Dataset entries

BEGIN

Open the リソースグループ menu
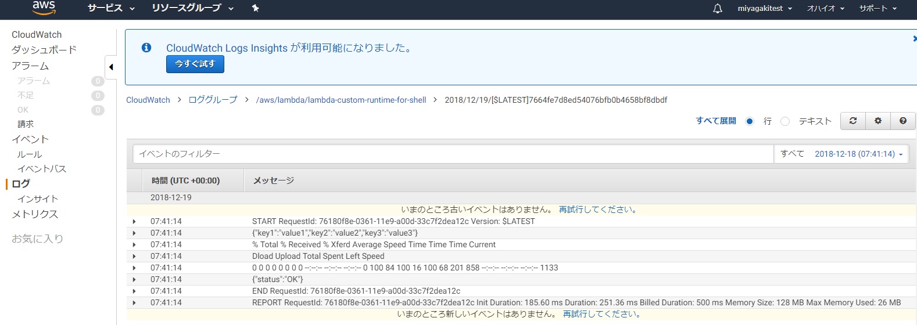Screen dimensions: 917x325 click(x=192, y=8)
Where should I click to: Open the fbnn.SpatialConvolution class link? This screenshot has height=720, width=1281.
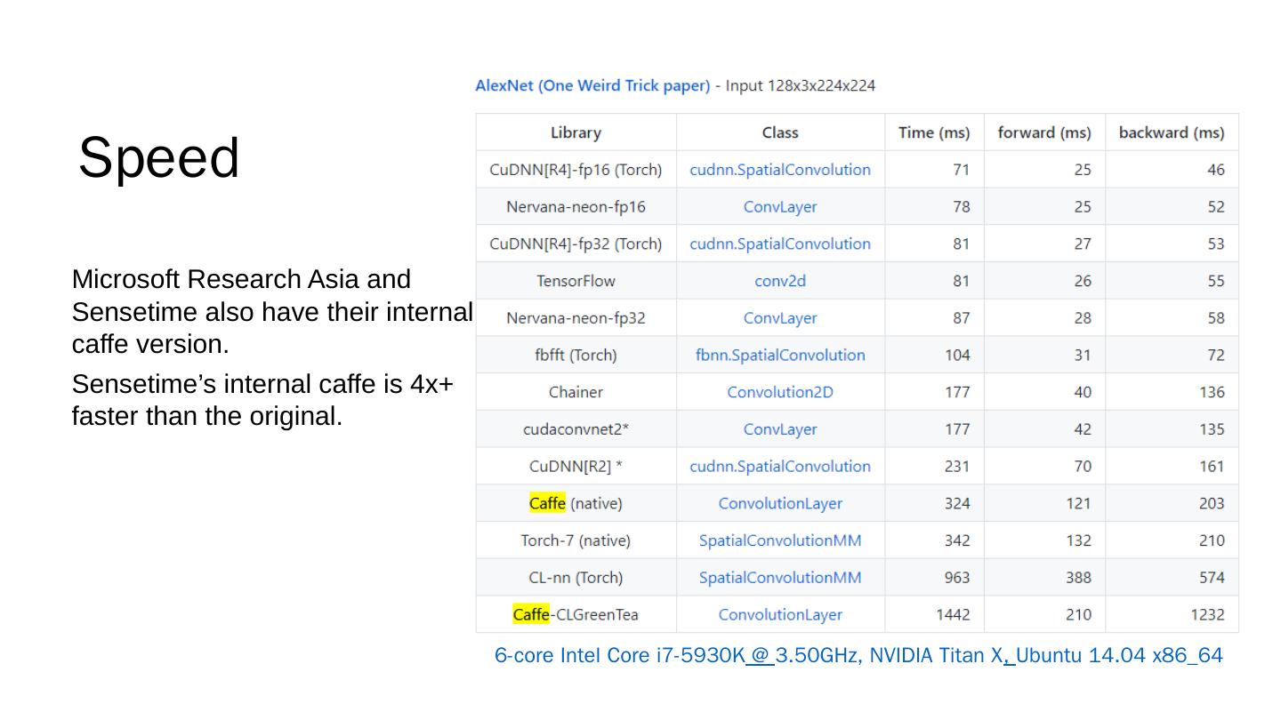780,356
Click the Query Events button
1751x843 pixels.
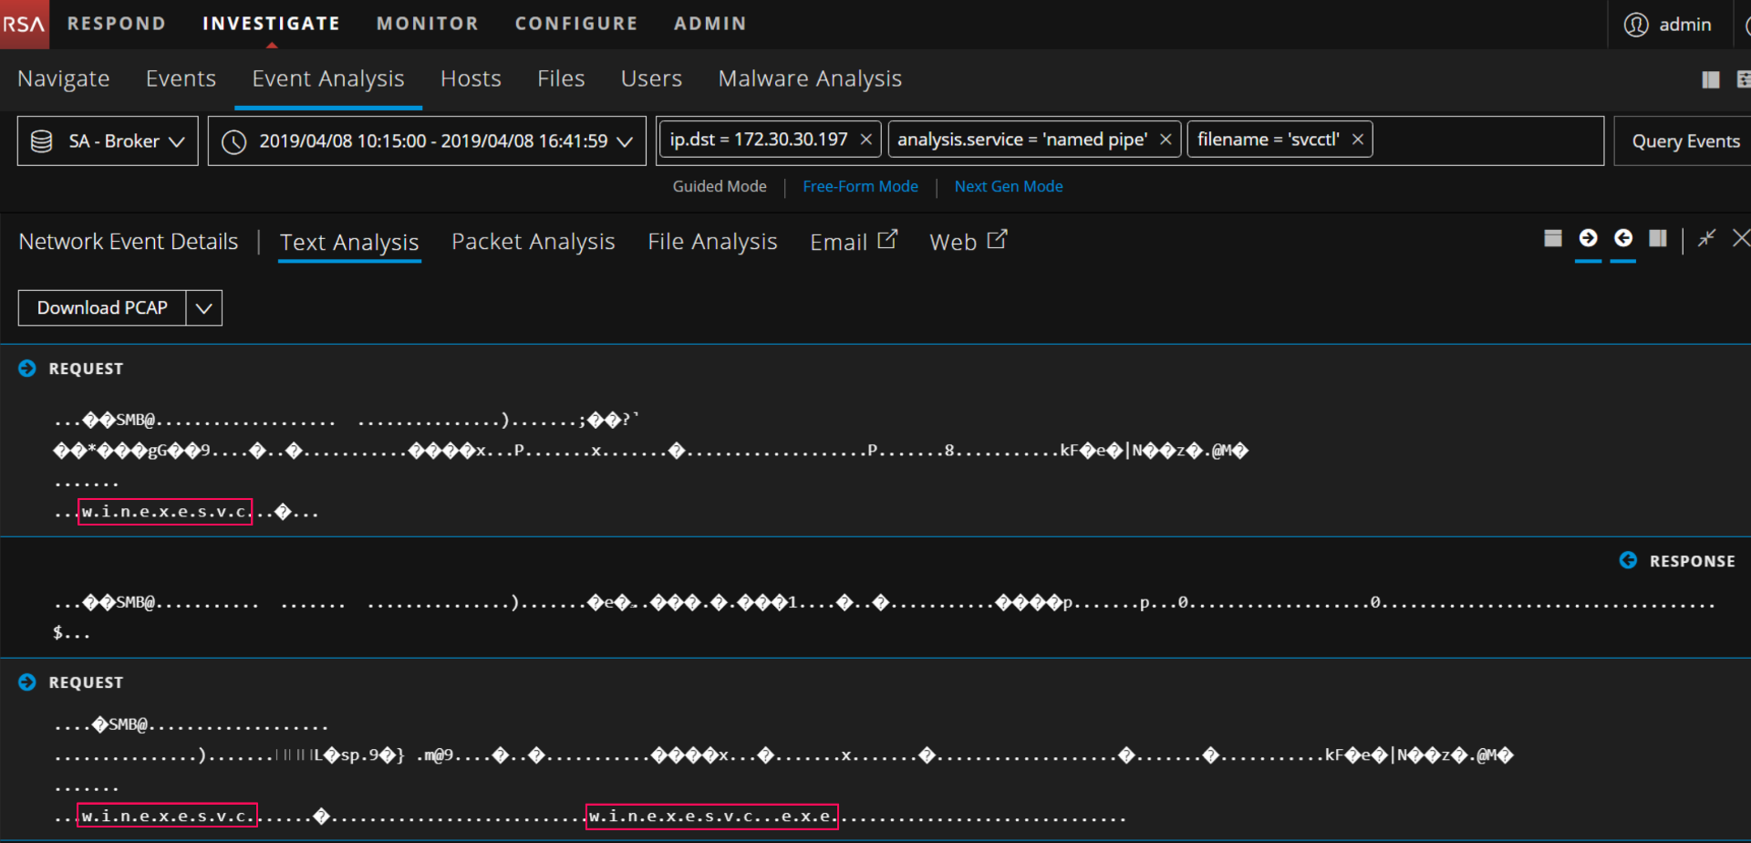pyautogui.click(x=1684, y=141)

END

Restate each of the entries above word for word and skip every image.

* **EXERCISE SOLUTION**
Open the リソースグループ menu
Screen dimensions: 917x325 click(x=192, y=8)
Where should I click to: Open the fbnn.SpatialConvolution class link? This screenshot has height=720, width=1281.
780,356
Click the Query Events button
1751x843 pixels.
pyautogui.click(x=1684, y=141)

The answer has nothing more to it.